## EXERCISE REQUIREMENTS
Print the listing below again. Change nothing.

## RECORDS SUPPLIED
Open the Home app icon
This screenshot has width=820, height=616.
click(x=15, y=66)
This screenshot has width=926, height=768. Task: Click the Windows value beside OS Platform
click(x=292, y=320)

## RESPONSE TO THE EXERCISE
Open the Home app icon
This screenshot has width=820, height=616.
click(x=15, y=66)
This screenshot has width=926, height=768. Task: Click the Windows value beside OS Platform
click(x=292, y=320)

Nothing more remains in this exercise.